● Directions:
Where a line of the listing below holds "icon", add it to the tally; give only the final number.

● Entries supplied:
- - -
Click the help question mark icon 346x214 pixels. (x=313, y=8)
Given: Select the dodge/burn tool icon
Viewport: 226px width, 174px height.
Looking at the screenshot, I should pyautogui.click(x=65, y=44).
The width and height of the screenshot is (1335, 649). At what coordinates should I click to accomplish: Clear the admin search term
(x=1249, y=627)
- - -
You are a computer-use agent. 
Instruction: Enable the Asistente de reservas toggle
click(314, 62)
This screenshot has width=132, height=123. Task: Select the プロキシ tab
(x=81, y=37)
- - -
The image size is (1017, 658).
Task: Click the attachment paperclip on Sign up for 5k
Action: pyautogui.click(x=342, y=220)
- - -
● Exercise output:
2